Empat Keadaan Orang Kafir Di Akhirat

0

Sesungguhnya manusai ketika dihidupkan dan dibangkitkan dari kuburnya keadaan mereka tidaklah sama. Tempat dan kedudukan mereka juga tidak sama.  Secara umum, orang-orang yang kafir nanti di akhirat mengalami empat kondisi  atau keadaan dalam empat situasi yang berbeda.

Pertama, saat dibangkitkan dari kubur. Orang-orang kafir saat dibangkitkan tubuh mereka dilengkapi dengan anggota dan panca indera. Mereka bisa saling mengenal satu sama lain. Sebagaimana firman Allah SWT, “Dan (ingatlah) pada hari (ketika) Allah mengumpulkan mereka, (mereka merasa) seakan-akan tidak pernah berdiam (di dunia) kecuali sesaat saja pada siang hari, (pada waktu) mereka saling berkenalan. Sungguh rugi orang yang mendustakan pertemuan mereka dengan Allah, dan mereka tidak mendapat petunjuk”. (QS. Yunus: 45)

Kedua, saat digiring ke tempat hisab. Orang-orang kafir saat digiring ke tempat hisab dengan anggota tubuh dan indera yang masih sempurna. Allah SWT berfirman, “Kumpulkanlah orang-orang yang zalim beserta teman sejawat mereka dan sembahan-sembahan yang selalu mereka sembah, selain Allah; maka tunjukkanlah kepada mereka jalan ke neraka. Dan tahanlah mereka (di tempat perhentian) karena sesungguhnya mereka akan ditanya”. (QS. As-Shafat: 22-24)

Kalimat “Fahduuhum” (tunjukilah mereka), menunjukkan bahwa indera mereka masih utuh. Sebab, kata-kata, tunjukilah mereka tidak mungkin disampaikan kepada yang buta, tuli atau bisu.

Baca Juga : WASPADAI KEBANGKRUTAN DI AKHIRAT

Ketiga, Saat hisab. Orang-orang kafir pada saat dihisab juga anggota tubuh dan inderanya masih utuh dan lengkap.  Hal ini agar mereka bisa mendengar apa yang dikatakan kepada mereka, dan supaya mereka bisa melihat dan membaca kitab catatan amal mereka. Dan, agar anggota tubuh mereka ikut bersaksi dengan keburukan yang telah mereka lakukan. Allah SWT berfirman tentang kondisi mereka saat hisab. “Dan diletakkanlah kitab (catatan amal, lalu engkau akan melihat orang yang berdosa merasa ketakutan terhadap apa yang (tertulis) di dalamnya, dan mereka berkata, “Betapa celaka kami, kitab apakah ini, tidak ada yang tertinggal, (dosa) yang kecil dan yang besar melainkan tercatat semuanya,” dan mereka dapati (semua) apa yang telah mereka kerjakan (tertulis). Dan Tuhanmu tidak menzalimi seorang jua pun.” (QS. Al-kahfi: 49)

Orang-orang kafir tetap disempurnakan anggota tubuh dan inderanya agar mereka bisa menyaksikan dan merasakan kedahsyatan pada hari kiamat yang telah mereka dustakan ketika hidup di dunia.

Keempat, saat digiring ke neraka jahannam.
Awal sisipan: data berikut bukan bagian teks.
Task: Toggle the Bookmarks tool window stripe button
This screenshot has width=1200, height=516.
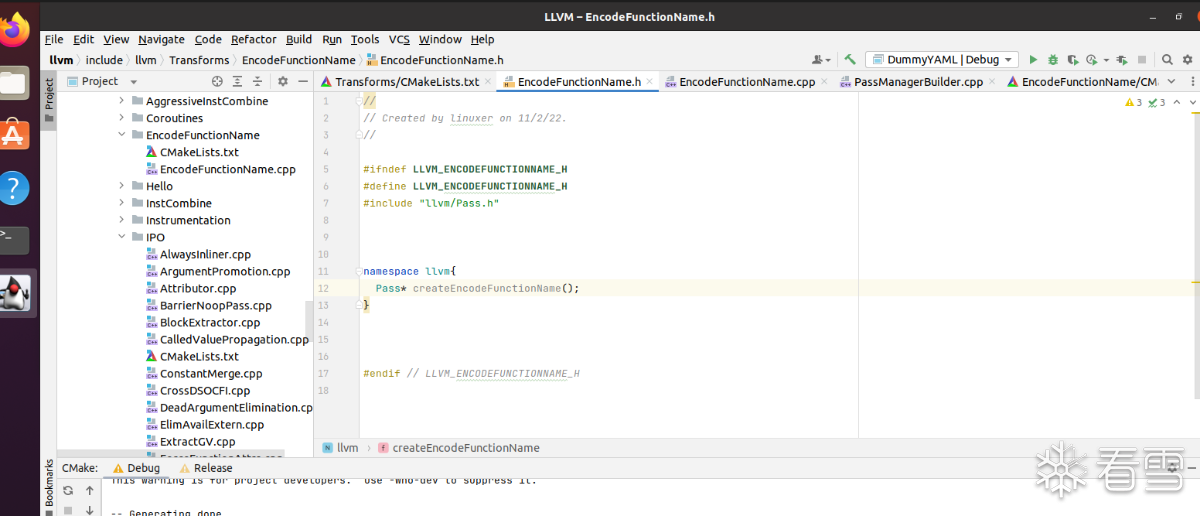Action: tap(48, 485)
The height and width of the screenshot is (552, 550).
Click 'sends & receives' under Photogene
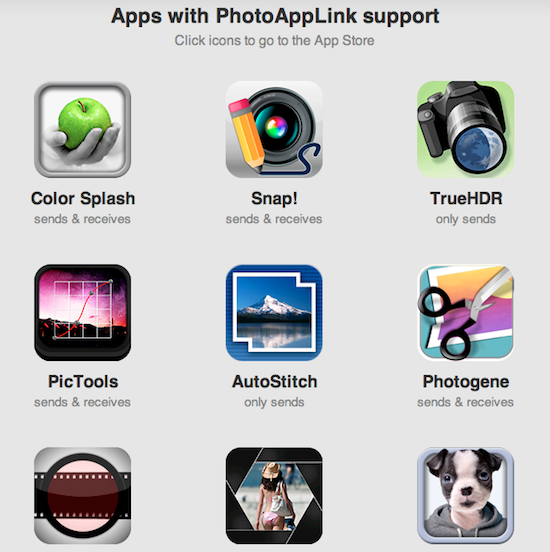(x=465, y=402)
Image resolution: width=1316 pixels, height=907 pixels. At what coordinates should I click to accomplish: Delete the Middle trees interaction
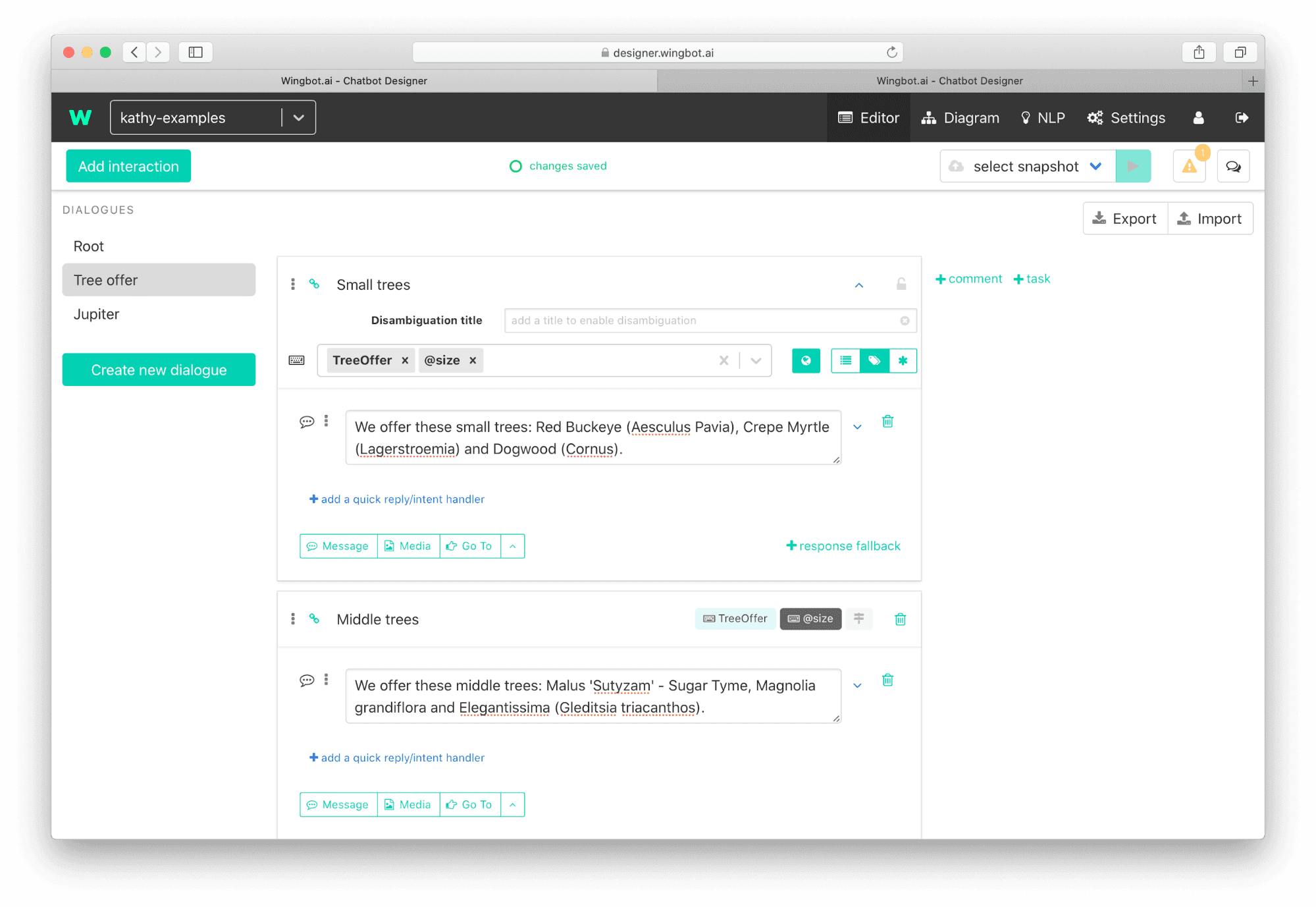pos(900,619)
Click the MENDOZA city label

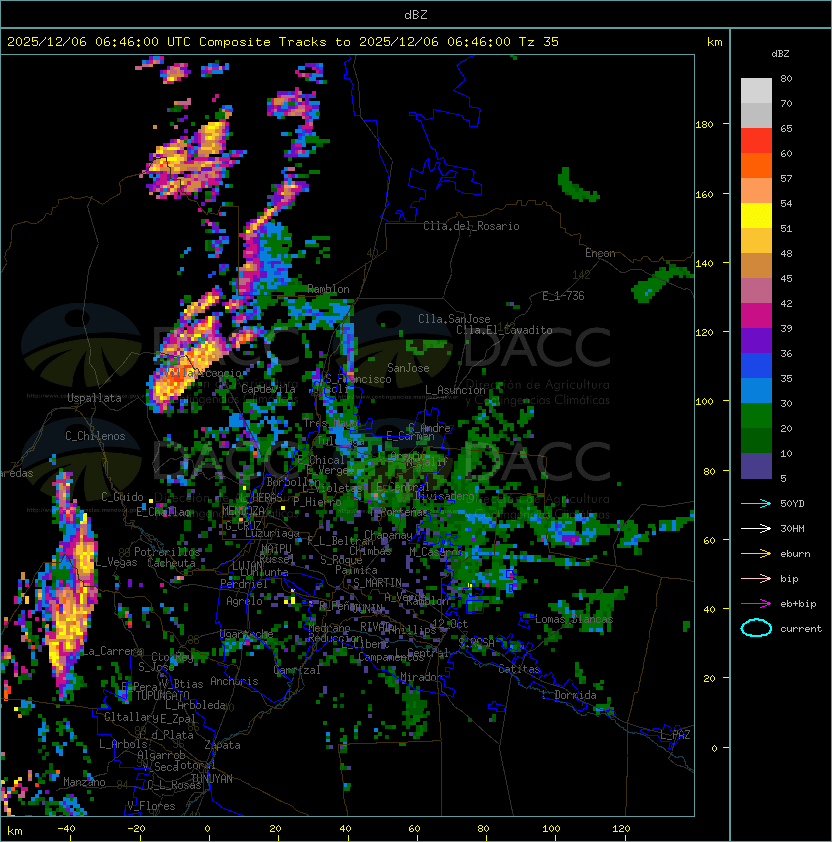[x=243, y=511]
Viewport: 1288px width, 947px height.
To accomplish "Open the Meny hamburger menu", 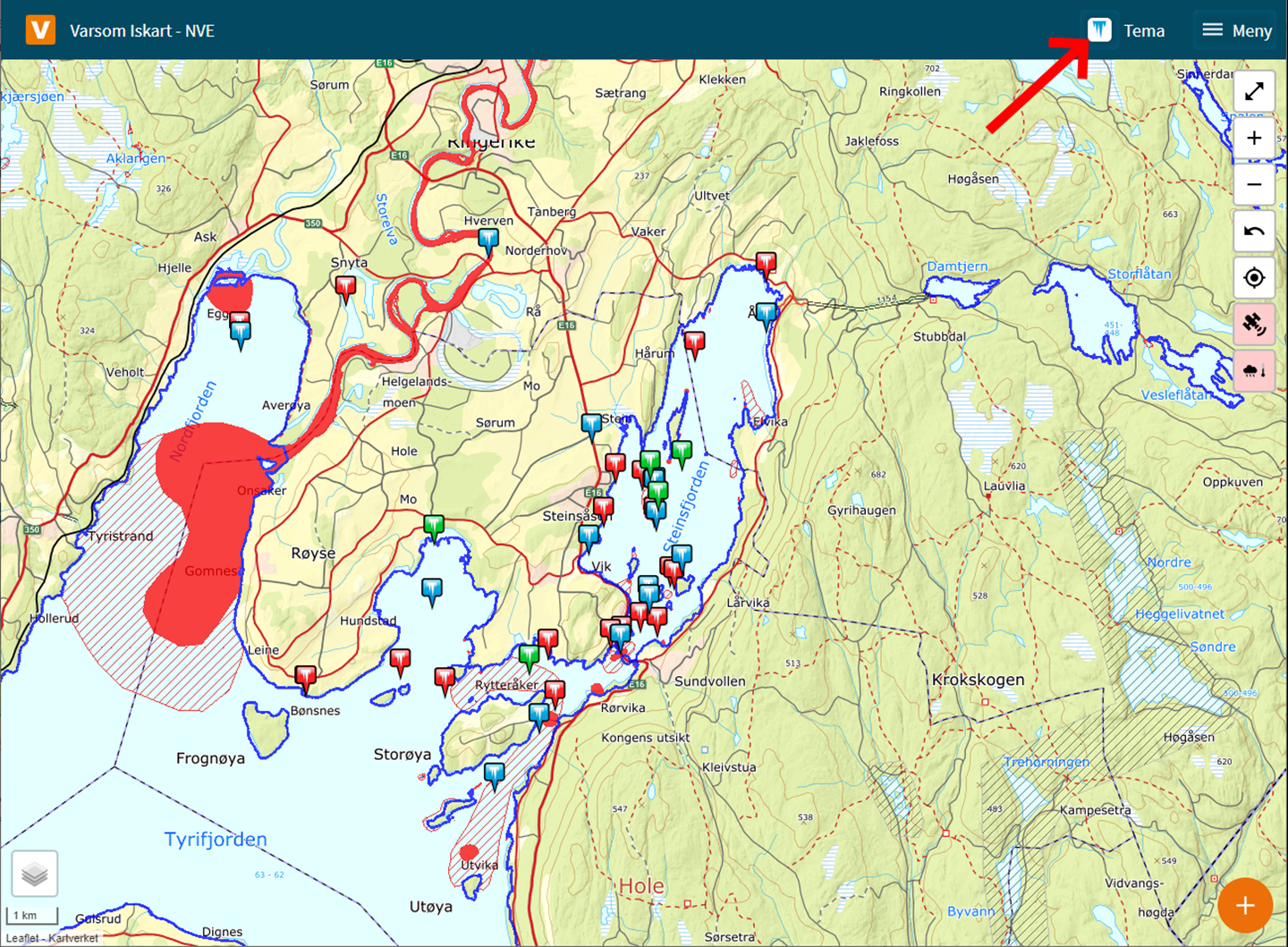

Pada saat mereka digiring ke neraka, pendengaran dan penglihatan mereka dicabut oleh Allah, demikian juga lisan mereka sudah tidak bisa lagi bicara. Sebagaimana disebutkan dalam firman Allah SWT, “Dan barang siapa diberi petunjuk oleh Allah, dialah yang mendapat petunjuk, dan barang siapa Dia sesatkan, maka engkau tidak akan mendapatkan penolong-penolong bagi mereka selain Dia. Dan Kami akan mengumpulkan mereka pada hari kiamat dengan wajah tersungkur dalam keadaan buta, bisu, dan tuli. Tempat kediaman mereka adalah neraka Jahanam. Setiap kali nyala api Jahannam itu akan padam, Kami tambah lagi nyalanya bagi mereka”. (QS. Al-Isra: 97)

Comments are closed.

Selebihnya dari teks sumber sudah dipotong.